:: Exercise goal ::
Please repeat the records exactly. The pictures are to be left out.

:: Data for analysis ::

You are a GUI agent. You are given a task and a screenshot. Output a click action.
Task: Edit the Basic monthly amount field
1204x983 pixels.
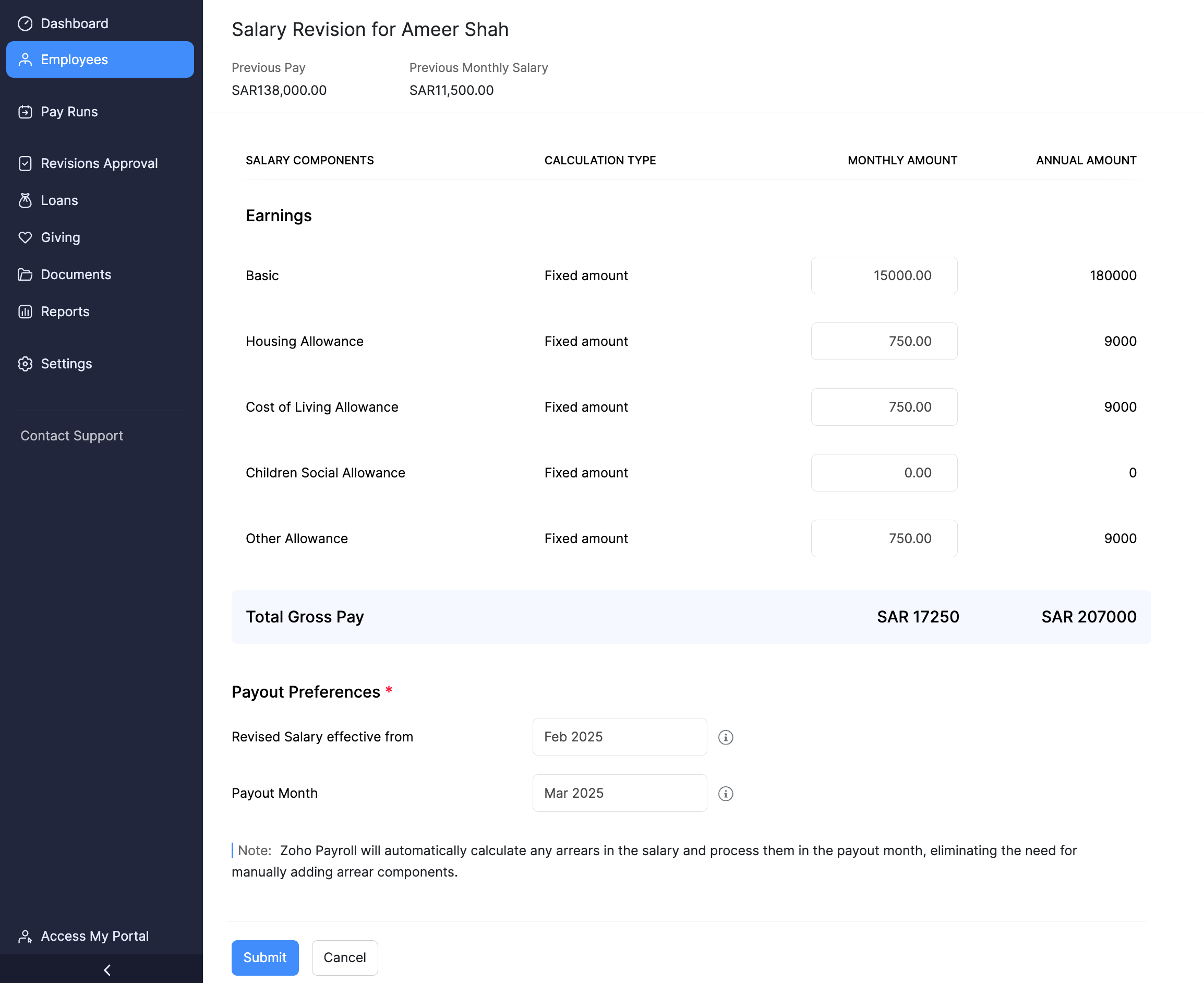pos(884,276)
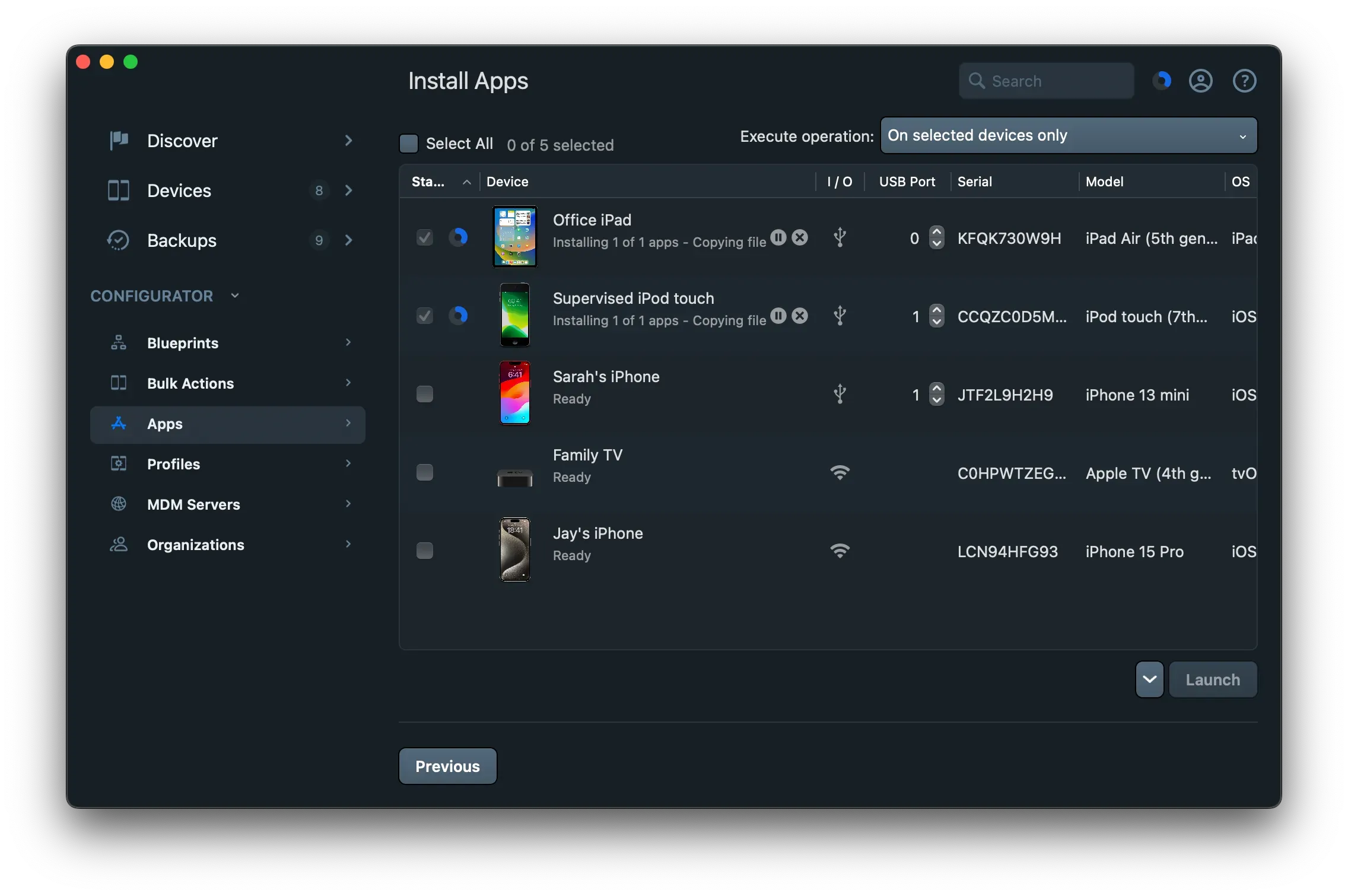Open Backups via its sidebar icon
This screenshot has height=896, width=1348.
click(x=118, y=240)
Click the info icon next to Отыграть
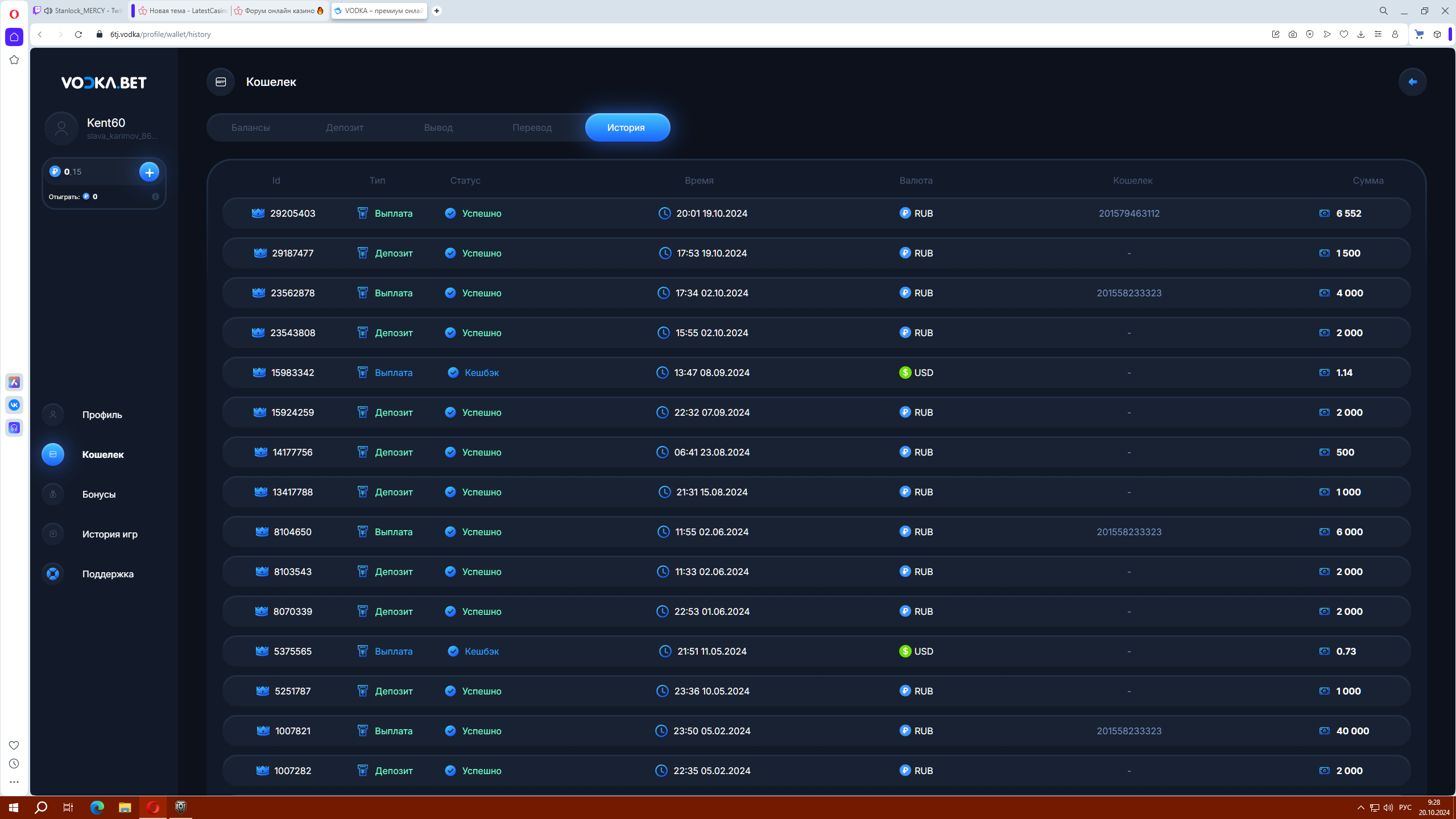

:: Answer to the problem ::
You are a GUI agent. You are given a task and a screenshot. Output a click action.
Task: Edit the Basic monthly amount field
1204x983 pixels.
pos(884,276)
Open Backups via its sidebar icon
This screenshot has height=896, width=1348.
click(x=118, y=240)
Click the info icon next to Отыграть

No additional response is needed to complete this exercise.